● What you should do
The answer must be a single number: the count of lines below that contain the string "grid".

● Collected data entries
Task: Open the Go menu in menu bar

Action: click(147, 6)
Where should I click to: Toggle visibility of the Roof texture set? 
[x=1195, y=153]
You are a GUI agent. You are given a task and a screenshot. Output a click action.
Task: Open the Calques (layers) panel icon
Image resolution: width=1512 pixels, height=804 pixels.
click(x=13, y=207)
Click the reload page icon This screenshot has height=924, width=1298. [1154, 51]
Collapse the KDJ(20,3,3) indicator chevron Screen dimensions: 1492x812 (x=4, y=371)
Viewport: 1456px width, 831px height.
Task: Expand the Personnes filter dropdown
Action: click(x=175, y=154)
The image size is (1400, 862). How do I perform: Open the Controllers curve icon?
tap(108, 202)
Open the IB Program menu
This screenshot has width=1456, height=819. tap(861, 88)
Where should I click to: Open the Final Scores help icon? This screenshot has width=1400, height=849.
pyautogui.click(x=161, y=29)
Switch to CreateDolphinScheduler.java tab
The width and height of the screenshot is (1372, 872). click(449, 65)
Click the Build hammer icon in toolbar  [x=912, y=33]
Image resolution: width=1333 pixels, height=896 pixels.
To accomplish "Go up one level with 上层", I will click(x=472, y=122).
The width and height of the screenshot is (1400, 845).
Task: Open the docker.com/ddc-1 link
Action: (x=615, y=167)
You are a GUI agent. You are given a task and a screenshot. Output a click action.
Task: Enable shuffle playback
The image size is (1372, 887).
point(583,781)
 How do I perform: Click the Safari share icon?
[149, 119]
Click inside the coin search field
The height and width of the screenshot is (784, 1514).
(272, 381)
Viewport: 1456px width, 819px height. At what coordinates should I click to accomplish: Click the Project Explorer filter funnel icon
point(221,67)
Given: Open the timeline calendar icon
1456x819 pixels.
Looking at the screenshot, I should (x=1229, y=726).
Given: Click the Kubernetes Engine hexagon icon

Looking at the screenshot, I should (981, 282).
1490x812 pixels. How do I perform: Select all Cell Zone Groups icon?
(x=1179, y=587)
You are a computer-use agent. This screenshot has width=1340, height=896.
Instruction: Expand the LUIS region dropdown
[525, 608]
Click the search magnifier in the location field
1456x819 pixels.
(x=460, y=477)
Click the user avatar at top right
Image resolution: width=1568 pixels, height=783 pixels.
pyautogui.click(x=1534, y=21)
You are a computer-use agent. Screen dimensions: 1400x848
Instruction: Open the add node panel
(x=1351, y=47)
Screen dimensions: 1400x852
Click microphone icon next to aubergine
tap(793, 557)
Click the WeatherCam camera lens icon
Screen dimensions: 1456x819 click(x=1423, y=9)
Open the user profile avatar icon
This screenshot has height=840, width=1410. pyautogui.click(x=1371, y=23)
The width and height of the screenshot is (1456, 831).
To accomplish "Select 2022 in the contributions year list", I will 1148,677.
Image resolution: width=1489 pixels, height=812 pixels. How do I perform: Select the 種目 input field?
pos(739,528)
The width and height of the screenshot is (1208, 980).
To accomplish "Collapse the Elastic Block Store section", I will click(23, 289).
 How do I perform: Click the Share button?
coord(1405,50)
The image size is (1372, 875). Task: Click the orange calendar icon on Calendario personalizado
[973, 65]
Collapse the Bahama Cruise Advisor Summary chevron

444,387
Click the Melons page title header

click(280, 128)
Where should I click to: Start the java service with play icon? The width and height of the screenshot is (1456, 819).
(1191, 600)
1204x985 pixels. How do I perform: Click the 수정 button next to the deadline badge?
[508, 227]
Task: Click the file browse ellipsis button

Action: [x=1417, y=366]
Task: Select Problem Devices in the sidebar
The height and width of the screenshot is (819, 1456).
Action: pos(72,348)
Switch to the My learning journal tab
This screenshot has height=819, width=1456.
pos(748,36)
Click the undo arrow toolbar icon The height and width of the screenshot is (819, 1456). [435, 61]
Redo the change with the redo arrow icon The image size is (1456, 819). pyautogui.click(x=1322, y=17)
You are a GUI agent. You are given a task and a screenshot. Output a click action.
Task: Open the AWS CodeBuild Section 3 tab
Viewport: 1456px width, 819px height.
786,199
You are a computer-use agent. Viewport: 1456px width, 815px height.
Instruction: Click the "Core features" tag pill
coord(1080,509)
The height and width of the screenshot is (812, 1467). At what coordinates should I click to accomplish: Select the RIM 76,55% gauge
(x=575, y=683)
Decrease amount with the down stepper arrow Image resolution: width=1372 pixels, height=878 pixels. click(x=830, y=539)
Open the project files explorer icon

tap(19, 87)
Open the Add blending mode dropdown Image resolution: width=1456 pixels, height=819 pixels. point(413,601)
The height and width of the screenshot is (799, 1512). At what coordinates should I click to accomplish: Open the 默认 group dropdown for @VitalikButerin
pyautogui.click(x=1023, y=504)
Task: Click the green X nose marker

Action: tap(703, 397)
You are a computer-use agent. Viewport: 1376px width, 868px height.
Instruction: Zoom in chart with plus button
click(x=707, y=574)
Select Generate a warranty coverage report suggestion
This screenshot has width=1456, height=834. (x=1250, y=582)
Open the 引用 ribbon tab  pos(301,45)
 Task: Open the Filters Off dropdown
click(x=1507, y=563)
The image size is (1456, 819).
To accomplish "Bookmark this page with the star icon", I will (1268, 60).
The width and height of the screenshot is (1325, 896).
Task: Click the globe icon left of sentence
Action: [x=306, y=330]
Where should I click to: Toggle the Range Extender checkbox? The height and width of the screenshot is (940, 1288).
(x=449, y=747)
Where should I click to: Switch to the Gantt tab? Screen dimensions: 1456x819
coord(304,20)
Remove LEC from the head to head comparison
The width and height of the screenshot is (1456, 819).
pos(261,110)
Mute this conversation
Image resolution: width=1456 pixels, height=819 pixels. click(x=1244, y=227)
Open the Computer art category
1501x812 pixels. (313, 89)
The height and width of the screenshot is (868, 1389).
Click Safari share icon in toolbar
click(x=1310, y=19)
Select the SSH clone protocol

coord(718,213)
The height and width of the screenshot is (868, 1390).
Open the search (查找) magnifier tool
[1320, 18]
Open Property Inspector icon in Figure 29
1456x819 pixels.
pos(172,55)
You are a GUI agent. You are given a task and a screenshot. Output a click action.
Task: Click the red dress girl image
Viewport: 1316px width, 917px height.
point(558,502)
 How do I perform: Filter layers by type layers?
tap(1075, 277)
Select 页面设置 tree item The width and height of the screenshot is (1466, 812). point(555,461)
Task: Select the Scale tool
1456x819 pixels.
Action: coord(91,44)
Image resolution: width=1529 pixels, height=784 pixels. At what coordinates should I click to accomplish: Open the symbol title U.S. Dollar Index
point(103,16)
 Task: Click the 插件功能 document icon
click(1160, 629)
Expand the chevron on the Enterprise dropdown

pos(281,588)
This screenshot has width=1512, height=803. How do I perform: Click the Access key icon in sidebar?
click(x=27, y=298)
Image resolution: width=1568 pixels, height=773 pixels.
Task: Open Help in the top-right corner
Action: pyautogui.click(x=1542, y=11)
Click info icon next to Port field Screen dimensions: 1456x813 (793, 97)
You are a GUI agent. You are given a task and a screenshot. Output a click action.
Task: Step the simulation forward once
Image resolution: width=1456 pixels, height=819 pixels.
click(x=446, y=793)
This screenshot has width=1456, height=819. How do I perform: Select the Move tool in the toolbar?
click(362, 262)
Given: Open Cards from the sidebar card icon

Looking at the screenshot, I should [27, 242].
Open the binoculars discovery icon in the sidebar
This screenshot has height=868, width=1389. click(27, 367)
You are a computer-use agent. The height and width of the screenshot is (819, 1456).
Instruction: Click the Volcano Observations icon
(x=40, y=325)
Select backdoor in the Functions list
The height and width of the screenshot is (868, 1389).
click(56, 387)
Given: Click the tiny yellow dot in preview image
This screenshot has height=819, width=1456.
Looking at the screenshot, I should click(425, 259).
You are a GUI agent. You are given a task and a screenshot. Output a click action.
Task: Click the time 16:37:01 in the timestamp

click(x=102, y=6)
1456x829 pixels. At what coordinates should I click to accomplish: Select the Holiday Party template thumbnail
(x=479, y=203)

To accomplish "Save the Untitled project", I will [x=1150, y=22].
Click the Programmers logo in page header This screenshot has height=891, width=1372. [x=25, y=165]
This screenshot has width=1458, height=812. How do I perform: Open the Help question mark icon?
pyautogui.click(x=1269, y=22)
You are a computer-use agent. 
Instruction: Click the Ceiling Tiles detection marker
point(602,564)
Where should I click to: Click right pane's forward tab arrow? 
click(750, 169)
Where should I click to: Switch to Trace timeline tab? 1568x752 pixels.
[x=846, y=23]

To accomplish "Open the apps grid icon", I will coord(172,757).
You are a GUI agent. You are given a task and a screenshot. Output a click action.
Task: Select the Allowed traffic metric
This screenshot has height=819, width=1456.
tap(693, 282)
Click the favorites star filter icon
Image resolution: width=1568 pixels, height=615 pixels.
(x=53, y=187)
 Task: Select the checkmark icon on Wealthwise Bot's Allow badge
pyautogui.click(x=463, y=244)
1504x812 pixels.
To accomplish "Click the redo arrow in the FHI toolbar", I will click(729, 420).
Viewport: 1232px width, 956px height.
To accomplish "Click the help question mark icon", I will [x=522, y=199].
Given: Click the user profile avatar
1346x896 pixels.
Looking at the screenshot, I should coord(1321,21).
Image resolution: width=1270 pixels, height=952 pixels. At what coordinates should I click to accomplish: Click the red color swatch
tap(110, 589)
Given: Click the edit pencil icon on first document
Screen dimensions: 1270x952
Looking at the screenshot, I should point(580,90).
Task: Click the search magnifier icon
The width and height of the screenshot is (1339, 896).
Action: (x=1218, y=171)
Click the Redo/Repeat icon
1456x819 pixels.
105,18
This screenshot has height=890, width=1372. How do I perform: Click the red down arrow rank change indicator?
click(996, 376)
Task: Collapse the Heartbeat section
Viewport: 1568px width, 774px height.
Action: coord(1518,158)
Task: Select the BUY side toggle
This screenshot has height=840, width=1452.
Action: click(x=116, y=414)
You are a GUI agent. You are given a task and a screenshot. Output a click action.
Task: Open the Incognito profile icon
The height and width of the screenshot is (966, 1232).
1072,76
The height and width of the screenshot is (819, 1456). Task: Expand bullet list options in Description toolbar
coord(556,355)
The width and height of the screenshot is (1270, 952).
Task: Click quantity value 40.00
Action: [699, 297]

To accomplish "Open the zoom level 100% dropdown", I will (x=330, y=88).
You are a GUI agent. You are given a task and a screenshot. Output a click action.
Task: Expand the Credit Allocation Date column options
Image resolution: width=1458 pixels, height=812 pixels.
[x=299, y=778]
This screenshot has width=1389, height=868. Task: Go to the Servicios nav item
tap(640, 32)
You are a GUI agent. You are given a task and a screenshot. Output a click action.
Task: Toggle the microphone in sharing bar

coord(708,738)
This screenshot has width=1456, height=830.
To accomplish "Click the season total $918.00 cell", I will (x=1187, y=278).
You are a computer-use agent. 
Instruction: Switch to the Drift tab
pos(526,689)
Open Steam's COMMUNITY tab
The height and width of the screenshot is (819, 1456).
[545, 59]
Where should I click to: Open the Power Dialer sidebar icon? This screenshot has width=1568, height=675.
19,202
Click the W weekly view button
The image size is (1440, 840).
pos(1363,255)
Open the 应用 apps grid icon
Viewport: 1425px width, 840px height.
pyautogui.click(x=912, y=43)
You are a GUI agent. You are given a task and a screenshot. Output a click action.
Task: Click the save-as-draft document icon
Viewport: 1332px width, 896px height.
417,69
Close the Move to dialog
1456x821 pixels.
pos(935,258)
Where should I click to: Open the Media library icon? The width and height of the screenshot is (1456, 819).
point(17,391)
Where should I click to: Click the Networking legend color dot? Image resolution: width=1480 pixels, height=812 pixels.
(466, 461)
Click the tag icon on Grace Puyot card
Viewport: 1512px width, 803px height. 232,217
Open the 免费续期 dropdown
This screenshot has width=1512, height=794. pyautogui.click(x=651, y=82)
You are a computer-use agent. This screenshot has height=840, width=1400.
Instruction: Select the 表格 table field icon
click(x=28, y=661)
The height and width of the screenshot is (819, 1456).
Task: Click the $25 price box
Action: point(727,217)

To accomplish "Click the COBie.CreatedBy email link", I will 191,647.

● Response
2